One thing that i didn't figure out is if has some drawbacks in choosing the byte-by-byte reading or the avaliable/buffer reading.

andyrozman commented 9 years ago

It depends on device... I am working with medical devices, and my latest has serious problem with byte-by-byte reading... After some time communication stops. Reading of buffer, helps eliminate this problem. So it really depends on device... If you know that device has special buffer length, it would be probably best to use that, and also it will be little faster.

madhephaestus commented 9 years ago

Hmm, i had an issue with this too and found that it was a firmware issue on the microcontroller. You wouldnt happen to be using a Pic32 with the USB stack device side?

Also, just for my own interest, what medical device? I work in the WPI AIM lab http://aimlab.wpi.edu/ on surgical robots using java-bowler and this library, so i would be interested to know what other divices its used in.

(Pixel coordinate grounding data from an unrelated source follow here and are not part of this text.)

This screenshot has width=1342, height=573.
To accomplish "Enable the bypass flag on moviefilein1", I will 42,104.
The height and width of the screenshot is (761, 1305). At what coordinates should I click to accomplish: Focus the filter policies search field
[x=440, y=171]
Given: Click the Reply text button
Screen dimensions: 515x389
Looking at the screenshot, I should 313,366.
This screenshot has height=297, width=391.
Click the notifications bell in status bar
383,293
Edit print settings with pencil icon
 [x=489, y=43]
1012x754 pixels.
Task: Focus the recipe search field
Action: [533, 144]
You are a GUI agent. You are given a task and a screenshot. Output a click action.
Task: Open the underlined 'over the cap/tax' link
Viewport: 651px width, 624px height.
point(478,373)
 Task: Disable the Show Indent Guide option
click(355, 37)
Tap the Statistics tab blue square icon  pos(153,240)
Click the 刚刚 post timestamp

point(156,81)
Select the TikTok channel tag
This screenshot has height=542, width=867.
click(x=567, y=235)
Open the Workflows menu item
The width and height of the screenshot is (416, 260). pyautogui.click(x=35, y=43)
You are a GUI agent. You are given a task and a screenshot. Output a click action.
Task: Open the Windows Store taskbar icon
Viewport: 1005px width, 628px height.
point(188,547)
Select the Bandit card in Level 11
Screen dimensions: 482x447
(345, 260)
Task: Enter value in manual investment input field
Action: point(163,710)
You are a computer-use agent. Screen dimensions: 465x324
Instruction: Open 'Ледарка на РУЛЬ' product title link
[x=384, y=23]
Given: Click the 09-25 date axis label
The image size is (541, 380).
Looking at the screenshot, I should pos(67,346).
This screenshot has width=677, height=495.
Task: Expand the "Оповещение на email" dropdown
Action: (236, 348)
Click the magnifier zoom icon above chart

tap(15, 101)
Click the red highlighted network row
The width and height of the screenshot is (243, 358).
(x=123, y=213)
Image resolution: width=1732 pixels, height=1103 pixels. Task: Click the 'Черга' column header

andyrozman commented 9 years ago

My project is Diabetes Management Software (GNU Gluco Control), so I use it with diabetes devices (glucose meters, pumps and CGMS devices)... I had problem with Minimed Pump, while using very old interface (there are several options how to connect to device, and oldest one had problems). While using this interface there is a lot of data that needs to be read and my byte-by-byte implementation had quite few problems with that. It started working better after I started reading bigger packets.